Management of the difficult colon polyp referred for resection: resect or rescope?

Dis Colon Rectum

University of Texas Houston, Health Science Center, Colon and Rectal Surgery, Houston, Texas 77090, USA.

Published: March 2008

AI Article Synopsis

  • The study examined the effectiveness of repeat colonoscopy by experienced surgeons in patients referred for difficult colon polyp resection over a five-year period.
  • In a sample of 252 patients, 172 underwent repeat colonoscopy, with 101 successfully having their polyps removed, thus avoiding major surgery.
  • The results suggest that considering repeat colonoscopy can significantly help in managing large, difficult polyps, as it achieved complete removal in 58% of cases.

Article Abstract

Purpose: Patients are frequently referred for resection of difficult colon polyps. Before colectomy the experienced surgeon has the option of repeating the colonoscopy to assess the polyp, tattoo the site, and potentially remove the polyp. The purpose of this study was to review our results with this approach.

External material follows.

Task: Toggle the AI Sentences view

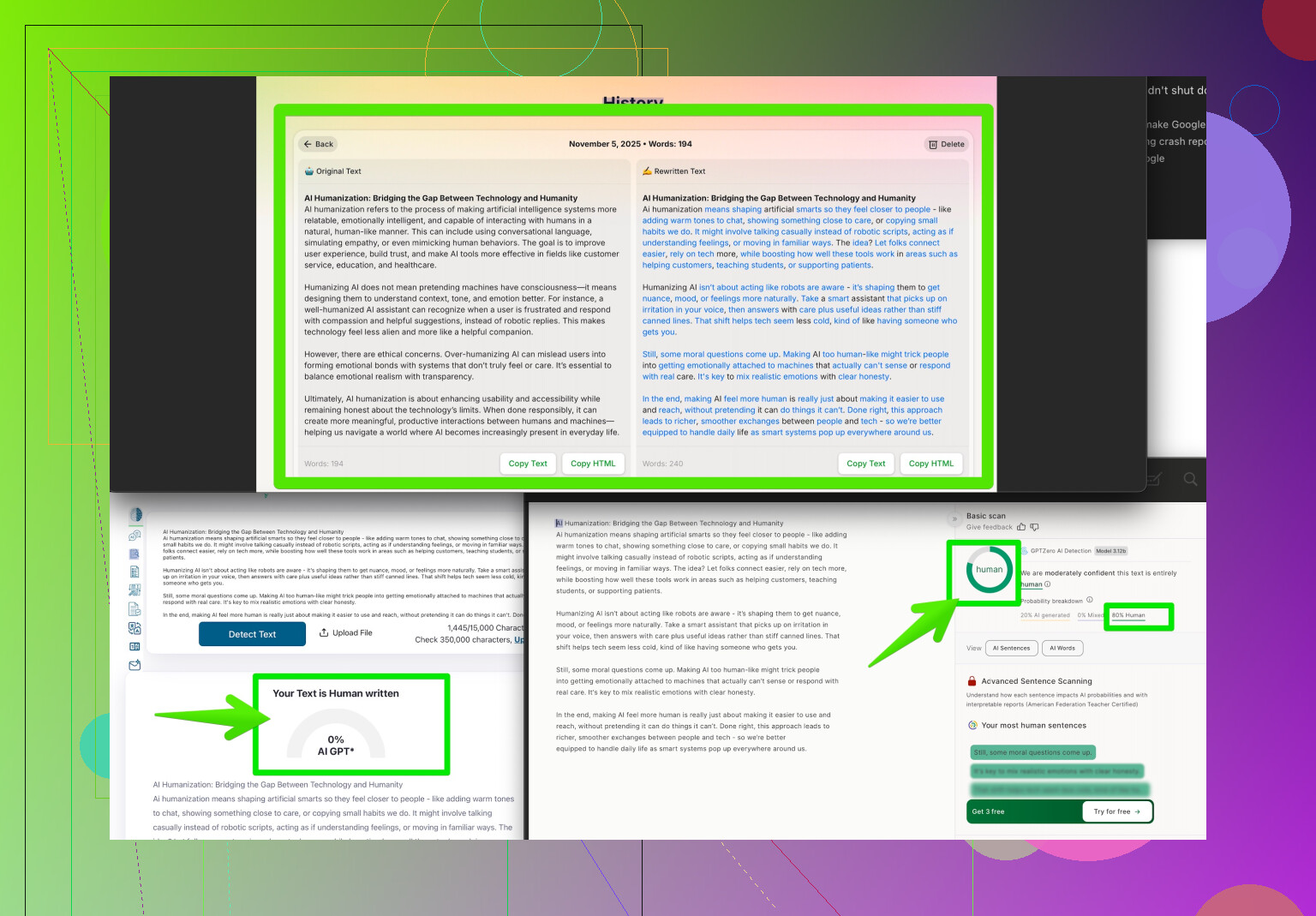Action: pos(1011,649)
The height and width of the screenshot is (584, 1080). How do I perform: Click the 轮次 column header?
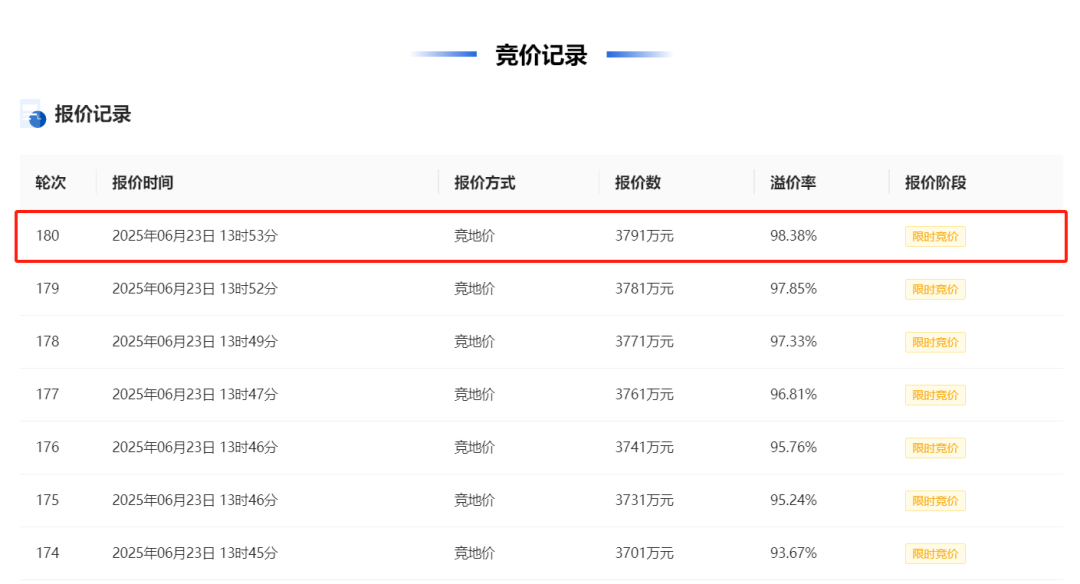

Methods: All new patients referred during a five-year period to an 11-physician colon and rectal surgical group with the diagnosis of colon polyp (CPT 211.3) that was not previously removed were retrospectively reviewed. Patients with rectal polyps, inflammatory bowel disease, previous cancer, or familial adenomatous polyposis were excluded. Patient demographics, details of the polyps, success of polypectomy, reasons for surgical resection, pathology, and complications were analyzed.

Results: The study population consisted of 252 patients with a mean age of 65 years. Eighty patients underwent resection upon referral without a repeat colonoscopy. Upon resection, invasive cancers were found in 13 cases. A total of 172 patients underwent at least one repeat colonoscopy by the colorectal surgeon. Of this group, 101 patients had successful polypectomy, thus avoiding major colectomy. The remaining 71 patients had a subsequent colon resection after at least one repeat colonoscopy. In 26 cases the polyp site was tattooed for later localization. There were nine postpolypectomy hemorrhages treated nonoperatively and two perforations.

Conclusions: Repeat colonoscopy by an experienced surgeon leads to complete removal and avoidance of major colectomy in 58 percent of these cases. Patients with large difficult polyps referred for resection should be considered for repeat colonoscopy before surgery.